In this issue I want to talk about financial reports and how to communicate financial information.
The managing partner, executive committee and partners/owners have the need both to know how the firm is doing financially and to communicate this financial information more widely to the firm—or perhaps not, as I discuss below.
Every law firm possesses a certain culture involving traditions, hierarchy, “open door” policies, collegiality, respect for staff and the perception of financial information—its relevance, intelligibility and meaning. Consider your firm’s culture. Financial reports can be insightful, yet financial reports can also be inciteful! (Or, more correctly, inciting.) Reports of lawyer performance certainly can cause some level of tension. Further, people perceive financial information with different understandings and emotions. What acceptance by a firm’s lawyers is there for circulated reports of performance? For example, some may resist a “race horse” presentation of data, with lawyers listed one after the other, in descending order. Contingent-fee lawyers may well insist that their numbers are not comparable to those of lawyers in hourly practice, and vice versa. And if staff sees such information, with their practice group falling behind other such groups, will morale suffer?
The managing partner and management committee surely must have access to whatever financial information is available. Yet even at this level I recommend “less is more.” Top-level numbers for the firm are, of course, essential. The details supporting the top-level numbers must be readily available—but not necessarily included in the top-level report unless there is a major firm financial event to report, such as a client who paid $50,000 this month or the payment of the $50,000 premium for the professional liability insurance policy.
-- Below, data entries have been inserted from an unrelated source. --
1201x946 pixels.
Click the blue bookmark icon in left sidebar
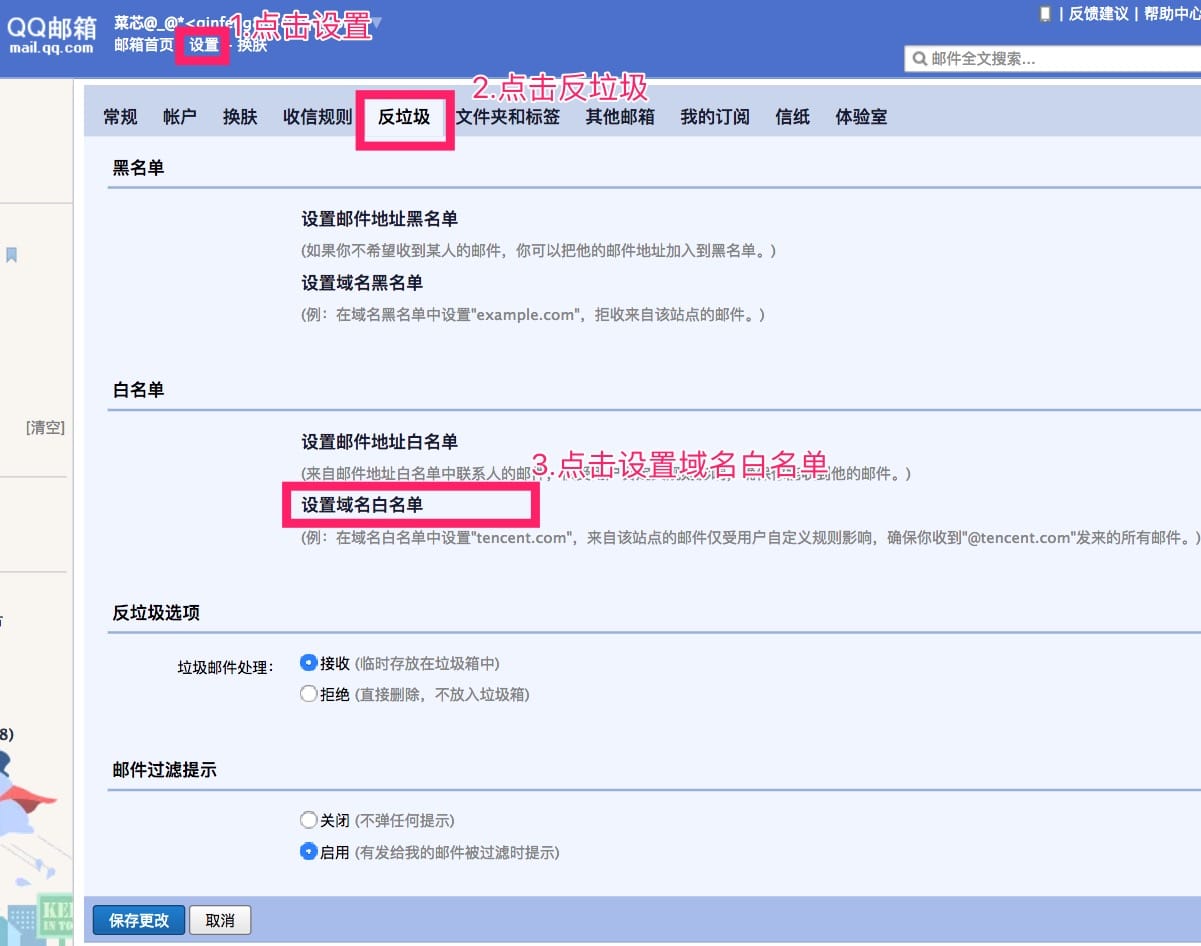click(12, 255)
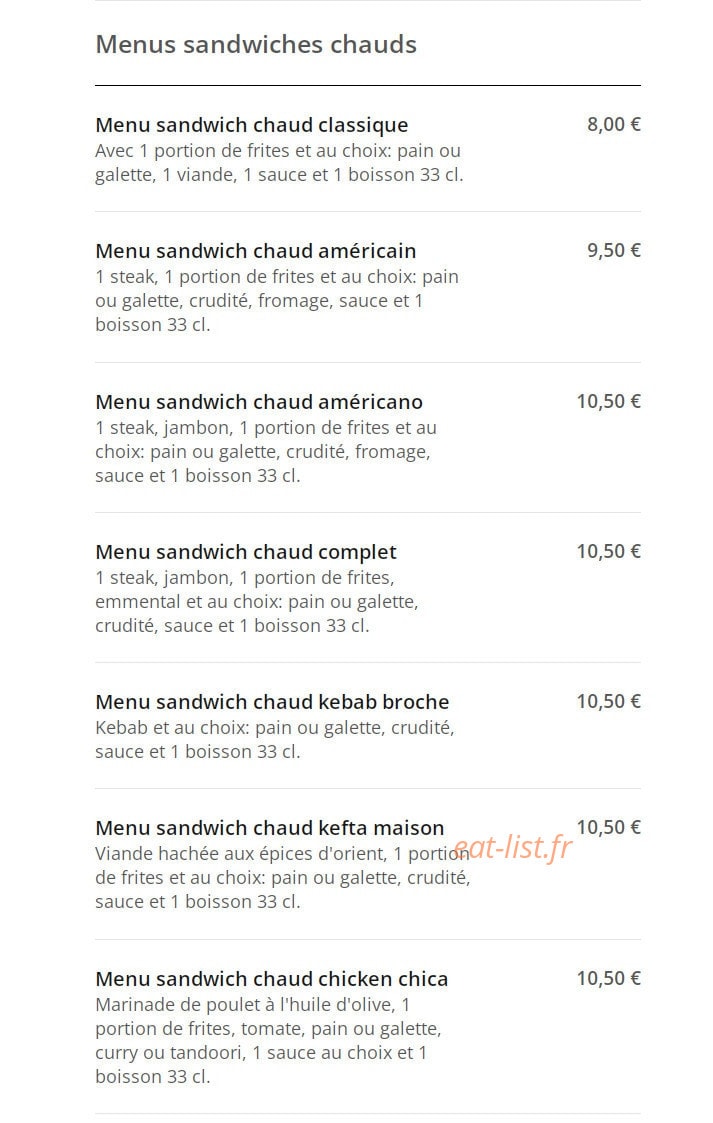This screenshot has width=713, height=1123.
Task: Click the kebab broche description 'Kebab et au choix'
Action: pyautogui.click(x=275, y=740)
Below the managing partner and management committee, consider circulating only a lawyer’s or paralegal’s personal report, without any comparison to others. In large firms, segregating the presentation between hourly and contingent fee practice groups may also be possible and preferable.
Or one may choose not to distribute lawyer reports at all. If so, keep the report within the management committee, but make it available upon request by individual lawyers. If this on-request practice is followed, the managing partner can pay private visits to those lawyers whose numbers are “soft” to discuss the underlying factors why. Perhaps that high-flying client, who paid the firm $106,000 last year, filed for bankruptcy a month ago and now owes the firm $43,000.
Will quarterly reports suffice rather than monthly? The managing partner and management committee must—repeat, must—understand fully the derivation of all of the numbers in any financial report. The managing partner and the management committee must be able to respond to questions on the spot. Not being able to respond immediately and cogently undermines the credibility of any reports. They must also be available to discuss the reports in detail privately.
Which financial reports are really important? That’s a big question! The answer depends on the type of practice, time of year, level of detail and simple preference. Any law firm, even solos, should (must?) at least have a time and billing software application. It will make time entry more convenient and speed the preparation of billings.
Just as importantly, any time and billing software application produces reports. Unfortunately, you did not design those reports, and they may not meet your specific needs. Sometimes these reports produce far too much detail. A common problem is repetitive reporting of de minimis or otherwise unhelpful data for people no longer at the firm. I think of these reports as base data that I then enter into a spreadsheet that makes sense to me and, more importantly, makes sense to other lawyers. Is this more work? Sure is. In my experience, taking the time to produce the most meaningful reports is worthwhile, especially reports that reduce misleading or extraneous information.
Once you have the reports that you believe relevant, consider the next level: trend analysis. I described a $50,000 client payment earlier, but that payment would likely be an outlier and certainly will distort a given month’s results. Moving averages are easy ways to smooth these spikes in the data and to better view where the firm is “trending.” Another question arises: What about using graphics, such as charts? These have their place but usually require an explanation. Many people are not used to deriving meaningful information from graphical data presentations or may even be suspicious of their implications.
So, what numbers should staff see? Firms vary greatly here—from sharing nothing to sharing too much information that is extremely difficult to interpret. I believe that staff is owed some sense of how the firm is doing. After all, they will know in some sense that things are up or down anyway. Graphics such as pie charts or trend lines comparing last year and this year can be useful. Help the staff understand that any law firm has ups and downs—that variance is normal. If the numbers are trending down a bit, describe major new clients and victories on behalf of the firm’s clients. Stress the importance of good new-client screening (i.e., their ability to pay), for obtaining signed fee agreements and deposit checks, for getting time input sooner than later and for watching closely those client amounts owed to the firm. Staff can play the role of watchdog.
While not a focus of this article, qualitative factors in a lawyer’s practice can be equal to or greater in value than the bare numbers. Acknowledge this fact often. However, ignoring the numbers excuses accountability. It is extremely important to gain consensus for intelligible and nonthreatening financial information. The tools are there.